Initially, Ula was expected to produce 160 million barrels of oil over a period of 11 years. However, the field has already produced more than three times of the initial estimates.
Ula Field Development
The Ula Field development comprised three installations – the accommodation quarters (QP quarters), drilling (DP drilling), and production and processing platforms (PP processing platforms). The three facilities are connected via bridges.
Several modules are installed on each deck systems with each carrying a weight ranging from 7,700 tonnes to 10,700 tonnes.
DP drilling has six water injection wells and eight production wells, whereas the PP processing platform separates, compresses, and injects water.
Originally, the field produced by pressure injection. A few years later, water injection was adopted to improve the recovery.
In 1998, Water Alternating Gas (WAG) was introduced in order to produce more oil from the reservoir by alternating between injecting gas and water. All gas is reinjected into the reservoir to boost oil recovery.
Additional WAG wells were also drilled to support the programme.
The Tambar/Tambar East satellite fields are remotely controlled from Ula, while Oda and Blane are developed with subsea structures.
The WAG programme had been extended with gas from Tambar (2001), Blane (2007) and Oda (2019).
A new gas processing and injection module (UGU) doubled the gas capacity of Ula in 2008.
As of 2022, 49 wells were drilled at Ula. Out of these, nine were producing and four were injecting wells.
An export pipeline transports oil to the Ekofisk centre and Teesside in the UK. Until 1998, Ula transported gas to Ekofisk via Cod.
Decommissioning Plan
Initially, Aker BP planned to continue production from Ula Field until 2032.
However, the Cessation of Production (CoP) plan was changed to 2028 as the injection of additional gas was found to be non-economic. The production was also lower than expected in 2022 due to well issues.
The decreasing production indicates the asset will generate a possible negative cash flow in 2025.
The project also did not find new recoverable reserves in the nearby areas and installing a separate pipe for importing gas were found to be not economically feasible, thereby initiating a decommissioning plan.
The estimated date to terminate production is before the end of 2028, followed by the removal of installations.

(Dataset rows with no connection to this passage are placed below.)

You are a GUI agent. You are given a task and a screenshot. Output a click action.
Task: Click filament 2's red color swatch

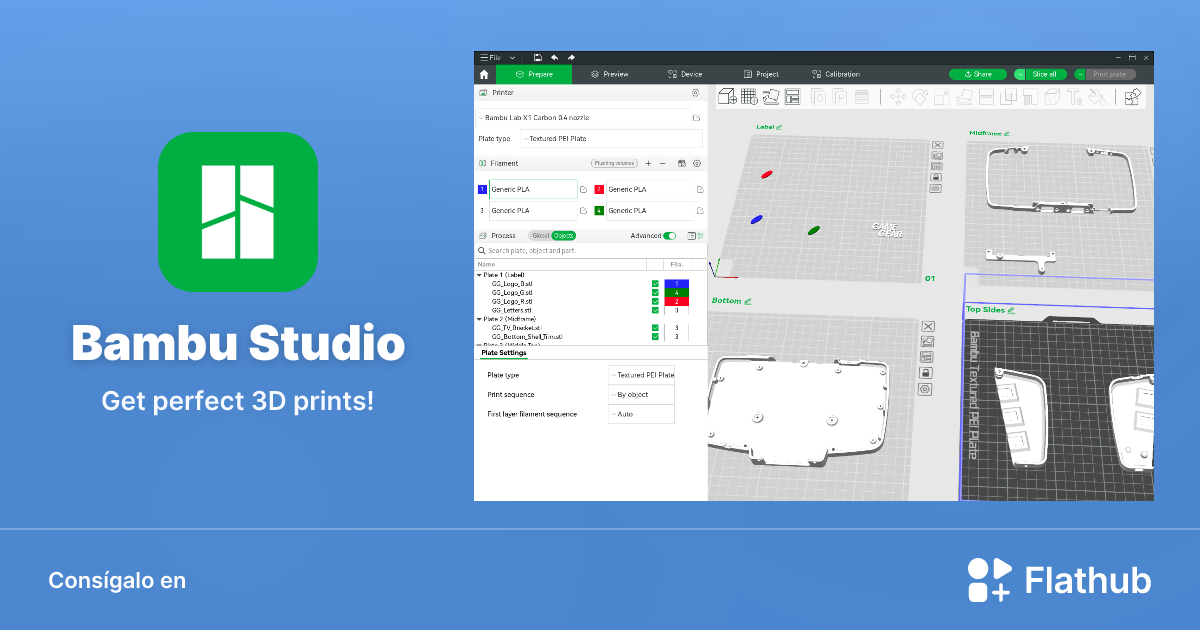point(599,189)
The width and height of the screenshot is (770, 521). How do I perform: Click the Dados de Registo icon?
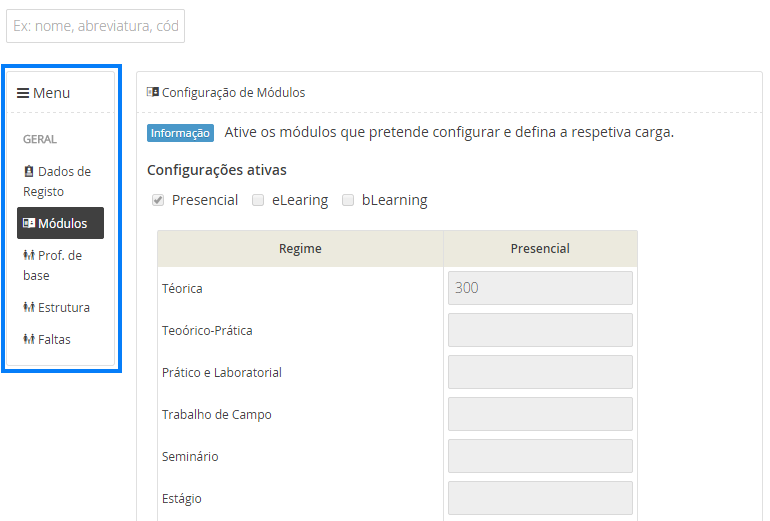(x=29, y=171)
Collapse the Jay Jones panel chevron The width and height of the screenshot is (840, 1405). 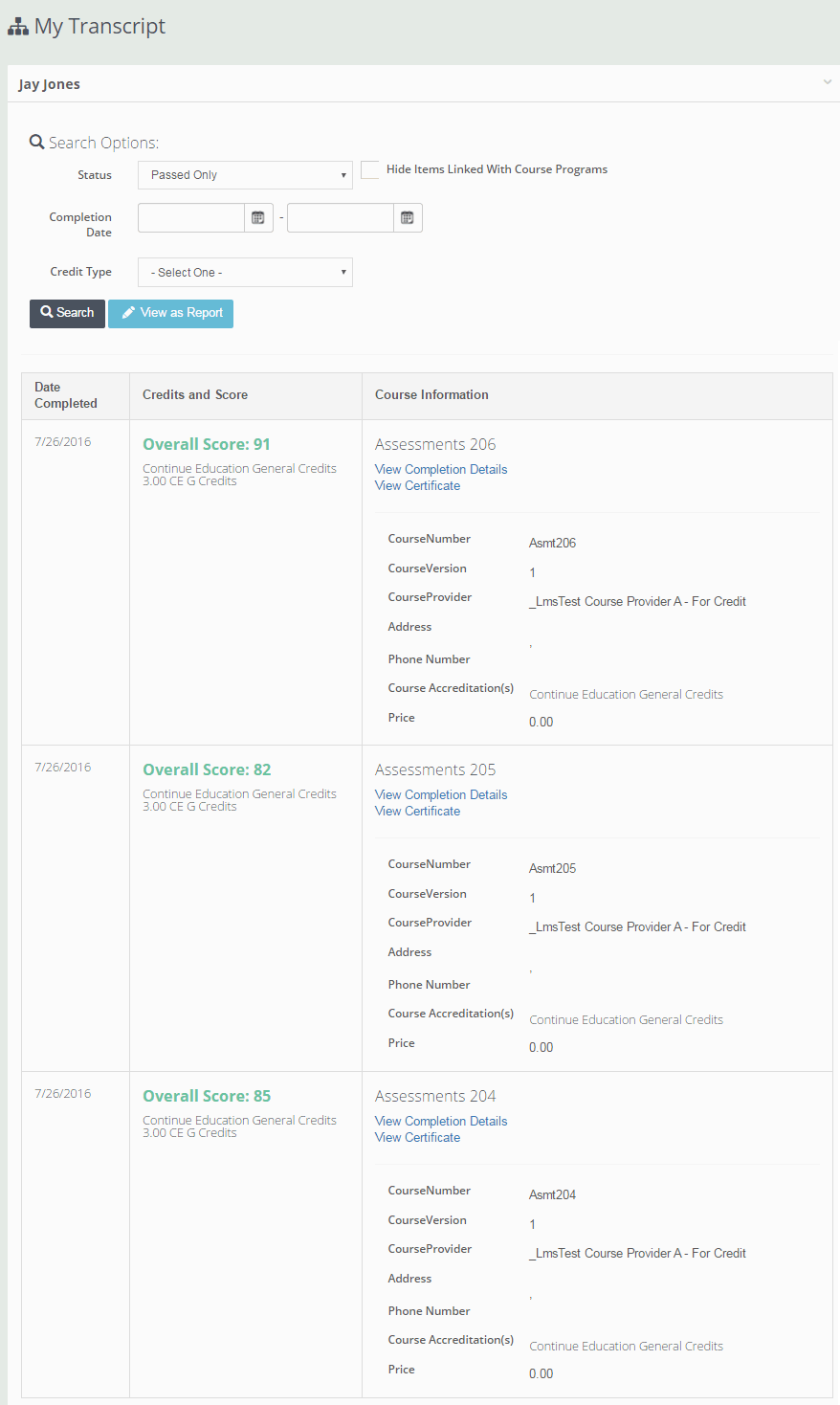click(x=828, y=82)
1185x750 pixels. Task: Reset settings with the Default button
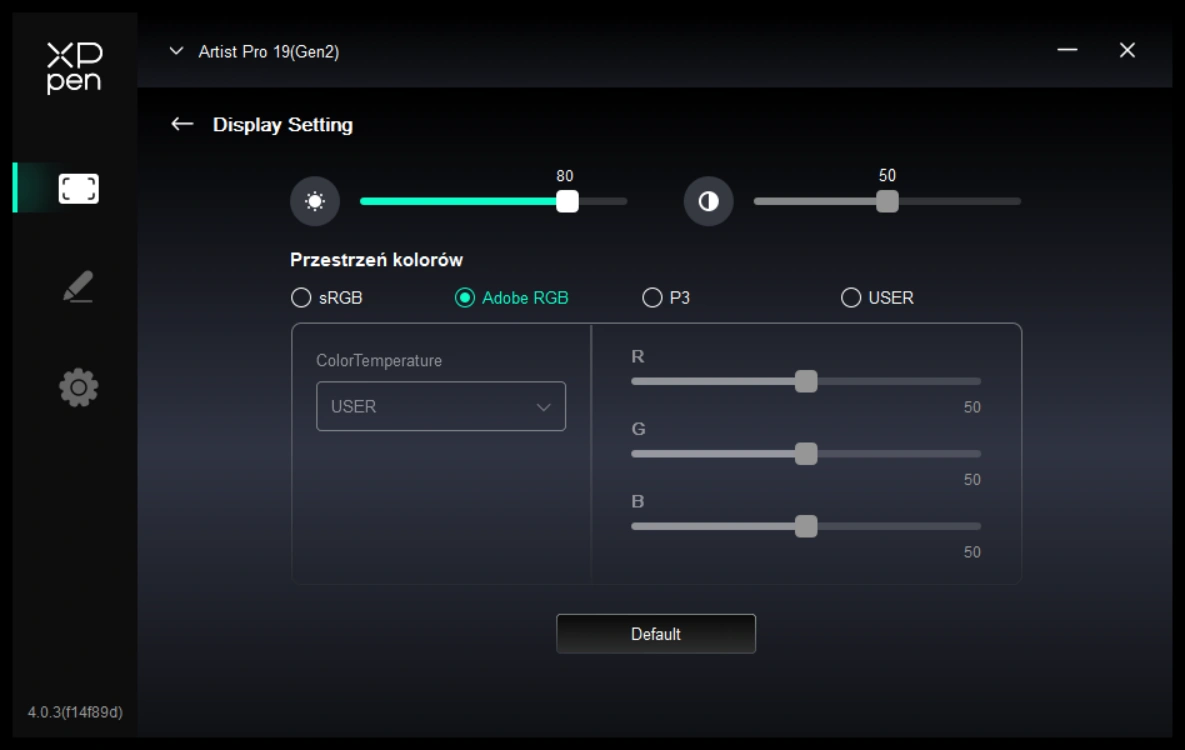656,634
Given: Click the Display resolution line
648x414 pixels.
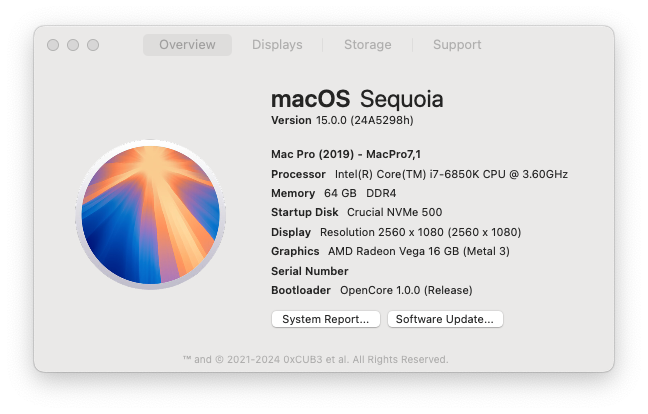Looking at the screenshot, I should click(x=396, y=232).
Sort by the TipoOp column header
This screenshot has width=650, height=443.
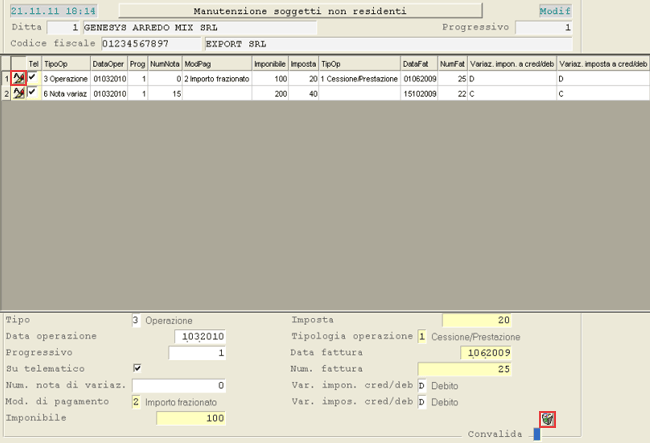tap(65, 63)
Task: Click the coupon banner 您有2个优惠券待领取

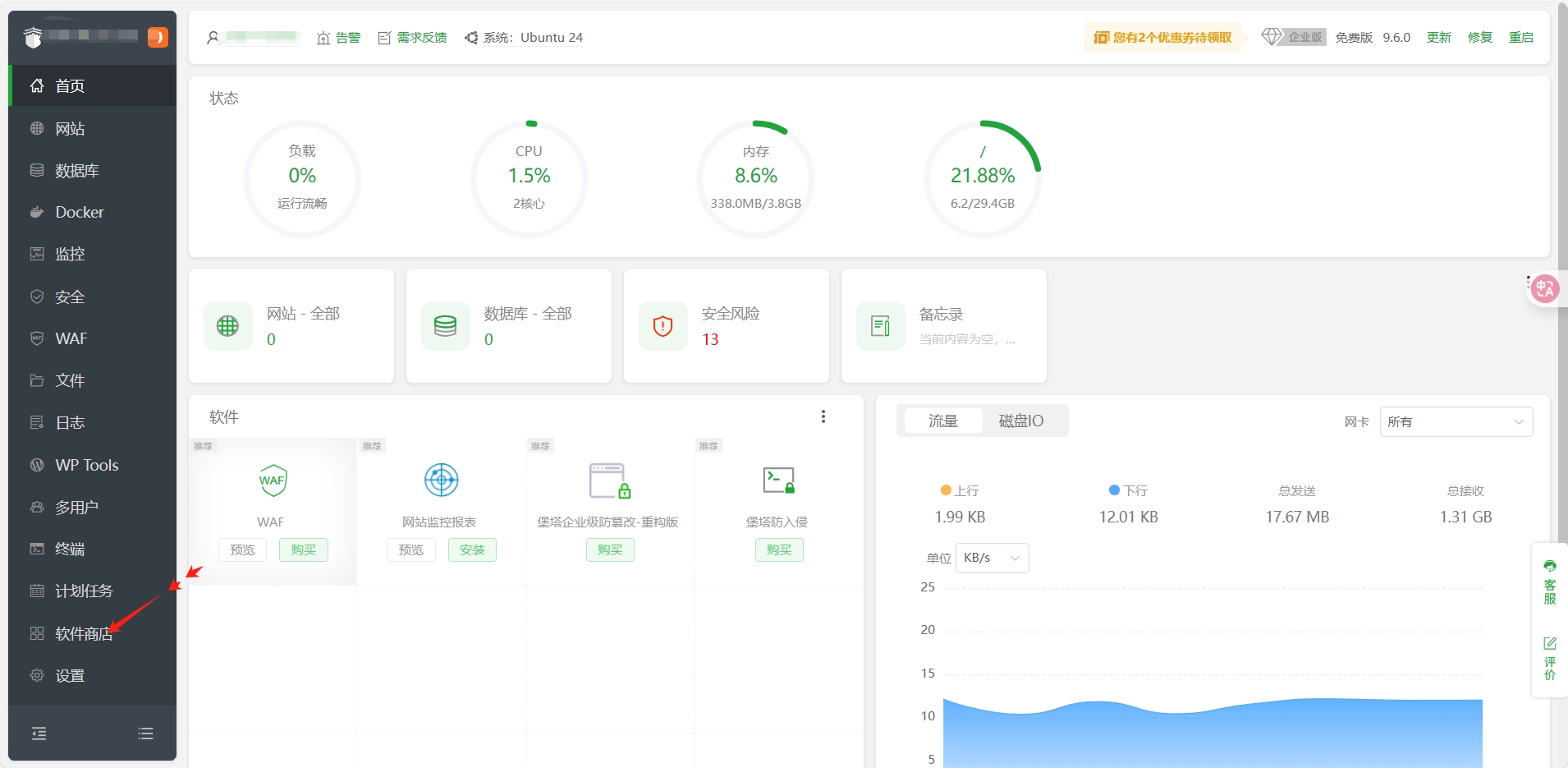Action: click(x=1163, y=37)

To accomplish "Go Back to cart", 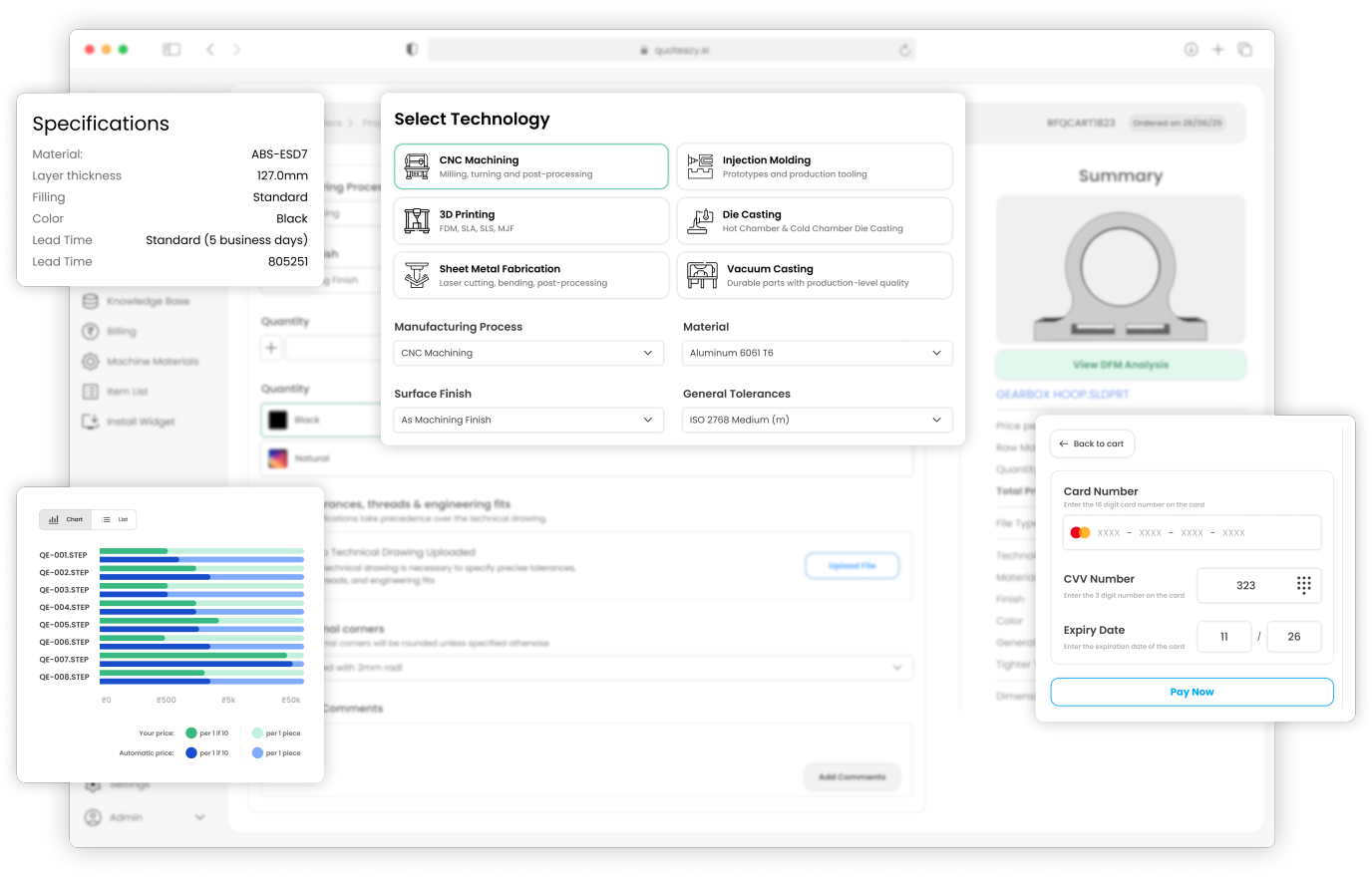I will click(1092, 443).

According to the decommissioning plan, the plugging of wells will start in 2026/27.
The removal of facilities will be conducted in two campaigns which may take place in the summer of 2029 and the summer of 2030.
The seabed facilities will be removed by summer 2030.
Total liquidation costs, according to the preliminary estimates, will be between NOK8bn and NOK9bn ($720m and $800m).
The tie-in fields will also terminate production with the decommissioning of Ula field.
Key Recent Contracts
In December 2022, Aker BP awarded Aker Solutions a two-year extension contract for modification and maintenance work at Ula and other operated field centres.
In September 2019, Archer won a 15-month extension to its platform drilling and maintenance services contract for the Ula Field.